══ Records

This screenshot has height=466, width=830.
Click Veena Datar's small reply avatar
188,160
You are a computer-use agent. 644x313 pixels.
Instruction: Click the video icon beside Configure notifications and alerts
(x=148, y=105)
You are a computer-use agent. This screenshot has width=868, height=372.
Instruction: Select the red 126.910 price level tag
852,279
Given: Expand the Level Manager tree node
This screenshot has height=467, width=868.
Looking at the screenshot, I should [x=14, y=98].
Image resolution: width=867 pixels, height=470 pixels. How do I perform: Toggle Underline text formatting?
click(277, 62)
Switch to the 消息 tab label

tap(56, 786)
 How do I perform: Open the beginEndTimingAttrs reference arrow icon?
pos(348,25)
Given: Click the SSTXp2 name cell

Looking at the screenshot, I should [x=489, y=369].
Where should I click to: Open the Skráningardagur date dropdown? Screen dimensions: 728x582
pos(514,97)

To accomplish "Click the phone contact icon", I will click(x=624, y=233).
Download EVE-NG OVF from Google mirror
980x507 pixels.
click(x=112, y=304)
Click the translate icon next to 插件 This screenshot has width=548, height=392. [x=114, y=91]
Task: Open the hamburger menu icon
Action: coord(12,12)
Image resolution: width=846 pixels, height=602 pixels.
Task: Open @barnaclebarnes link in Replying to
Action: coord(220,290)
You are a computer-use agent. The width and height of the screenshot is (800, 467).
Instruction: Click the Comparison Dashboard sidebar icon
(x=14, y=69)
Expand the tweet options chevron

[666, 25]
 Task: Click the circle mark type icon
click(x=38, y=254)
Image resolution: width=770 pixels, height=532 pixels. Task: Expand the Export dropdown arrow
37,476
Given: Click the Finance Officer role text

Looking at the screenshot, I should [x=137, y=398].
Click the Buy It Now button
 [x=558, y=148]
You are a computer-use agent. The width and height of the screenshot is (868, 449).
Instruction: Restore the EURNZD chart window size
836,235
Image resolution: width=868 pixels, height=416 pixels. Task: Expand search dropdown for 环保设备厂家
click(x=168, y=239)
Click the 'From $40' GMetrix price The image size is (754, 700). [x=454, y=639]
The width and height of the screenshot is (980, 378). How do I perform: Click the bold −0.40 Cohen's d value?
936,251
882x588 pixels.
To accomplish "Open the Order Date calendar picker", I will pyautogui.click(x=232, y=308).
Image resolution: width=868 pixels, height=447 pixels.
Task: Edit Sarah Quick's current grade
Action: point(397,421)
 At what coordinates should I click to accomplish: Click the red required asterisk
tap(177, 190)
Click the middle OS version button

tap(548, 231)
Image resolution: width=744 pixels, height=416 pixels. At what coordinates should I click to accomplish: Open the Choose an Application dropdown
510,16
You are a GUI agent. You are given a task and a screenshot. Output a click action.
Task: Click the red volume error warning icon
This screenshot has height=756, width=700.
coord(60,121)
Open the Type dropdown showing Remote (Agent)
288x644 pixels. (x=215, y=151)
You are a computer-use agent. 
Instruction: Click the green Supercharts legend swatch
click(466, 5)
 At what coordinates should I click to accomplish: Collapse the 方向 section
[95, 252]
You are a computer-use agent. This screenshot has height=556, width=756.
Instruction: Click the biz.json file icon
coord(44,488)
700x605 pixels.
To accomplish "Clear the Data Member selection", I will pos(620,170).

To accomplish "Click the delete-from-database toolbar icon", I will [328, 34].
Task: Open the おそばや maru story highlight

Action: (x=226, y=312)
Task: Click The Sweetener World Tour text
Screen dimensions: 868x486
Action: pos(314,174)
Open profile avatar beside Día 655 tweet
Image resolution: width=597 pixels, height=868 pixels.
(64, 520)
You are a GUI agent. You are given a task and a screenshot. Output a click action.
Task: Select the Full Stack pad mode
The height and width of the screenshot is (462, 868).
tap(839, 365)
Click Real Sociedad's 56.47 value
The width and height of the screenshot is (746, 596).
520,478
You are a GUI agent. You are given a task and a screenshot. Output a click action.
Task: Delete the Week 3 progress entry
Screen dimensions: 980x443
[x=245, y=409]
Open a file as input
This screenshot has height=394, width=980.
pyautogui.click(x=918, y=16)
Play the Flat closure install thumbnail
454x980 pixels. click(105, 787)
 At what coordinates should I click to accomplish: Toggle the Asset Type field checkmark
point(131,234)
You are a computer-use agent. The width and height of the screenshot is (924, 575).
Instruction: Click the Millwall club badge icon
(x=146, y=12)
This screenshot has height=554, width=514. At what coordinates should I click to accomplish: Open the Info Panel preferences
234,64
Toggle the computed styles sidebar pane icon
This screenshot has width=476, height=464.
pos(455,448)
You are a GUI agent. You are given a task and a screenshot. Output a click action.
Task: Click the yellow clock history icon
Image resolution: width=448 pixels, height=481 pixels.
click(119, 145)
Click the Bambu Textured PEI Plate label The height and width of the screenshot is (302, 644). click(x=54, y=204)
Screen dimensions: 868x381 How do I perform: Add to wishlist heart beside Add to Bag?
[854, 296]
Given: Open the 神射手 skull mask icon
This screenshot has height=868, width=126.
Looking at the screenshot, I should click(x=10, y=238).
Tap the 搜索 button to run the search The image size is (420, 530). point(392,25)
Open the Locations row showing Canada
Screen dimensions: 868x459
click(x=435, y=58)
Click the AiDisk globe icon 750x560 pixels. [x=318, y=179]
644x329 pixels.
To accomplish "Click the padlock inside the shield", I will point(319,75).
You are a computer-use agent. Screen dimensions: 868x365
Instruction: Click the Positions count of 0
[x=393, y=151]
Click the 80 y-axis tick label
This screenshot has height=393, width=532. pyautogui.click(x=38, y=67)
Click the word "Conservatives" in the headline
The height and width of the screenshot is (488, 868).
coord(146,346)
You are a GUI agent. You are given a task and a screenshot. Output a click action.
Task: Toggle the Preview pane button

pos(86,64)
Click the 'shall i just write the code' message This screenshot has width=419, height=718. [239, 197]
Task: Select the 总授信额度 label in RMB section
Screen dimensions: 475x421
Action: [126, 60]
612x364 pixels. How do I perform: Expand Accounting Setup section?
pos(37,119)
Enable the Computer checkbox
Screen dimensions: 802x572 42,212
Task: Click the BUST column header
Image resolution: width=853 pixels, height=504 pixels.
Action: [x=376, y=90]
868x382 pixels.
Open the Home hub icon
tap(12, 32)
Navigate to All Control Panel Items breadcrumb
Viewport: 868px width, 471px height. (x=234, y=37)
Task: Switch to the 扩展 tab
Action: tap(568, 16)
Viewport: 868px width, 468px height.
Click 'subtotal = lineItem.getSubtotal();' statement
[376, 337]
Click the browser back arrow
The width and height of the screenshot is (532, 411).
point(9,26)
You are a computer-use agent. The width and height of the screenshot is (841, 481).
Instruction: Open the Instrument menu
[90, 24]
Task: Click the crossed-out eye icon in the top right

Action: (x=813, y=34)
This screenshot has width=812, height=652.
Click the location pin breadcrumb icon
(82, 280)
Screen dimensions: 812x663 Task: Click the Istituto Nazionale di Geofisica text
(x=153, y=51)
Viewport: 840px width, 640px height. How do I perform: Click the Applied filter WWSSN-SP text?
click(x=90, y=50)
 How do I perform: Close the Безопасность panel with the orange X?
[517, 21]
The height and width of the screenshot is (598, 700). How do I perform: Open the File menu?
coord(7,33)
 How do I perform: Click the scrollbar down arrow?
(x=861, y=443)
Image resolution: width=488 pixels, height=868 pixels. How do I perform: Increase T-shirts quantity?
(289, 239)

════

— Work task —
Go through the data above and copy all of it exactly.

— Answer to the problem —
This screenshot has height=466, width=830.
Click Veena Datar's small reply avatar
188,160
You are a computer-use agent. 644x313 pixels.
Instruction: Click the video icon beside Configure notifications and alerts
(x=148, y=105)
You are a computer-use agent. This screenshot has width=868, height=372.
Instruction: Select the red 126.910 price level tag
852,279
Given: Expand the Level Manager tree node
This screenshot has height=467, width=868.
Looking at the screenshot, I should [x=14, y=98].
Image resolution: width=867 pixels, height=470 pixels. How do I perform: Toggle Underline text formatting?
click(277, 62)
Switch to the 消息 tab label

tap(56, 786)
 How do I perform: Open the beginEndTimingAttrs reference arrow icon?
pos(348,25)
Given: Click the SSTXp2 name cell

Looking at the screenshot, I should [x=489, y=369].
Where should I click to: Open the Skráningardagur date dropdown? Screen dimensions: 728x582
pos(514,97)

To accomplish "Click the phone contact icon", I will click(x=624, y=233).
Download EVE-NG OVF from Google mirror
980x507 pixels.
click(x=112, y=304)
Click the translate icon next to 插件 This screenshot has width=548, height=392. [x=114, y=91]
Task: Open the hamburger menu icon
Action: coord(12,12)
Image resolution: width=846 pixels, height=602 pixels.
Task: Open @barnaclebarnes link in Replying to
Action: coord(220,290)
You are a computer-use agent. The width and height of the screenshot is (800, 467).
Instruction: Click the Comparison Dashboard sidebar icon
(x=14, y=69)
Expand the tweet options chevron

[666, 25]
 Task: Click the circle mark type icon
click(x=38, y=254)
Image resolution: width=770 pixels, height=532 pixels. Task: Expand the Export dropdown arrow
37,476
Given: Click the Finance Officer role text

Looking at the screenshot, I should [x=137, y=398].
Click the Buy It Now button
 [x=558, y=148]
You are a computer-use agent. The width and height of the screenshot is (868, 449).
Instruction: Restore the EURNZD chart window size
836,235
Image resolution: width=868 pixels, height=416 pixels. Task: Expand search dropdown for 环保设备厂家
click(x=168, y=239)
Click the 'From $40' GMetrix price The image size is (754, 700). [x=454, y=639]
The width and height of the screenshot is (980, 378). How do I perform: Click the bold −0.40 Cohen's d value?
936,251
882x588 pixels.
To accomplish "Open the Order Date calendar picker", I will pyautogui.click(x=232, y=308).
Image resolution: width=868 pixels, height=447 pixels.
Task: Edit Sarah Quick's current grade
Action: point(397,421)
 At what coordinates should I click to accomplish: Click the red required asterisk
tap(177, 190)
Click the middle OS version button

tap(548, 231)
Image resolution: width=744 pixels, height=416 pixels. At what coordinates should I click to accomplish: Open the Choose an Application dropdown
510,16
You are a GUI agent. You are given a task and a screenshot. Output a click action.
Task: Click the red volume error warning icon
This screenshot has height=756, width=700.
coord(60,121)
Open the Type dropdown showing Remote (Agent)
288x644 pixels. (x=215, y=151)
You are a computer-use agent. 
Instruction: Click the green Supercharts legend swatch
click(466, 5)
 At what coordinates should I click to accomplish: Collapse the 方向 section
[95, 252]
You are a computer-use agent. This screenshot has height=556, width=756.
Instruction: Click the biz.json file icon
coord(44,488)
700x605 pixels.
To accomplish "Clear the Data Member selection", I will pos(620,170).

To accomplish "Click the delete-from-database toolbar icon", I will [328, 34].
Task: Open the おそばや maru story highlight

Action: (x=226, y=312)
Task: Click The Sweetener World Tour text
Screen dimensions: 868x486
Action: pos(314,174)
Open profile avatar beside Día 655 tweet
Image resolution: width=597 pixels, height=868 pixels.
(64, 520)
You are a GUI agent. You are given a task and a screenshot. Output a click action.
Task: Select the Full Stack pad mode
The height and width of the screenshot is (462, 868).
tap(839, 365)
Click Real Sociedad's 56.47 value
The width and height of the screenshot is (746, 596).
520,478
You are a GUI agent. You are given a task and a screenshot. Output a click action.
Task: Delete the Week 3 progress entry
Screen dimensions: 980x443
[x=245, y=409]
Open a file as input
This screenshot has height=394, width=980.
pyautogui.click(x=918, y=16)
Play the Flat closure install thumbnail
454x980 pixels. click(105, 787)
 At what coordinates should I click to accomplish: Toggle the Asset Type field checkmark
point(131,234)
You are a computer-use agent. The width and height of the screenshot is (924, 575).
Instruction: Click the Millwall club badge icon
(x=146, y=12)
This screenshot has height=554, width=514. At what coordinates should I click to accomplish: Open the Info Panel preferences
234,64
Toggle the computed styles sidebar pane icon
This screenshot has width=476, height=464.
pos(455,448)
You are a GUI agent. You are given a task and a screenshot. Output a click action.
Task: Click the yellow clock history icon
Image resolution: width=448 pixels, height=481 pixels.
click(119, 145)
Click the Bambu Textured PEI Plate label The height and width of the screenshot is (302, 644). click(x=54, y=204)
Screen dimensions: 868x381 How do I perform: Add to wishlist heart beside Add to Bag?
[854, 296]
Given: Open the 神射手 skull mask icon
This screenshot has height=868, width=126.
Looking at the screenshot, I should click(x=10, y=238).
Tap the 搜索 button to run the search The image size is (420, 530). point(392,25)
Open the Locations row showing Canada
Screen dimensions: 868x459
click(x=435, y=58)
Click the AiDisk globe icon 750x560 pixels. [x=318, y=179]
644x329 pixels.
To accomplish "Click the padlock inside the shield", I will point(319,75).
You are a computer-use agent. Screen dimensions: 868x365
Instruction: Click the Positions count of 0
[x=393, y=151]
Click the 80 y-axis tick label
This screenshot has height=393, width=532. pyautogui.click(x=38, y=67)
Click the word "Conservatives" in the headline
The height and width of the screenshot is (488, 868).
coord(146,346)
You are a GUI agent. You are given a task and a screenshot. Output a click action.
Task: Toggle the Preview pane button

pos(86,64)
Click the 'shall i just write the code' message This screenshot has width=419, height=718. [239, 197]
Task: Select the 总授信额度 label in RMB section
Screen dimensions: 475x421
Action: [126, 60]
612x364 pixels. How do I perform: Expand Accounting Setup section?
pos(37,119)
Enable the Computer checkbox
Screen dimensions: 802x572 42,212
Task: Click the BUST column header
Image resolution: width=853 pixels, height=504 pixels.
Action: [x=376, y=90]
868x382 pixels.
Open the Home hub icon
tap(12, 32)
Navigate to All Control Panel Items breadcrumb
Viewport: 868px width, 471px height. (x=234, y=37)
Task: Switch to the 扩展 tab
Action: tap(568, 16)
Viewport: 868px width, 468px height.
Click 'subtotal = lineItem.getSubtotal();' statement
[376, 337]
Click the browser back arrow
The width and height of the screenshot is (532, 411).
point(9,26)
You are a computer-use agent. The width and height of the screenshot is (841, 481).
Instruction: Open the Instrument menu
[90, 24]
Task: Click the crossed-out eye icon in the top right

Action: (x=813, y=34)
This screenshot has width=812, height=652.
Click the location pin breadcrumb icon
(82, 280)
Screen dimensions: 812x663 Task: Click the Istituto Nazionale di Geofisica text
(x=153, y=51)
Viewport: 840px width, 640px height. How do I perform: Click the Applied filter WWSSN-SP text?
click(x=90, y=50)
 How do I perform: Close the Безопасность panel with the orange X?
[517, 21]
The height and width of the screenshot is (598, 700). How do I perform: Open the File menu?
coord(7,33)
 How do I perform: Click the scrollbar down arrow?
(x=861, y=443)
Image resolution: width=488 pixels, height=868 pixels. How do I perform: Increase T-shirts quantity?
(289, 239)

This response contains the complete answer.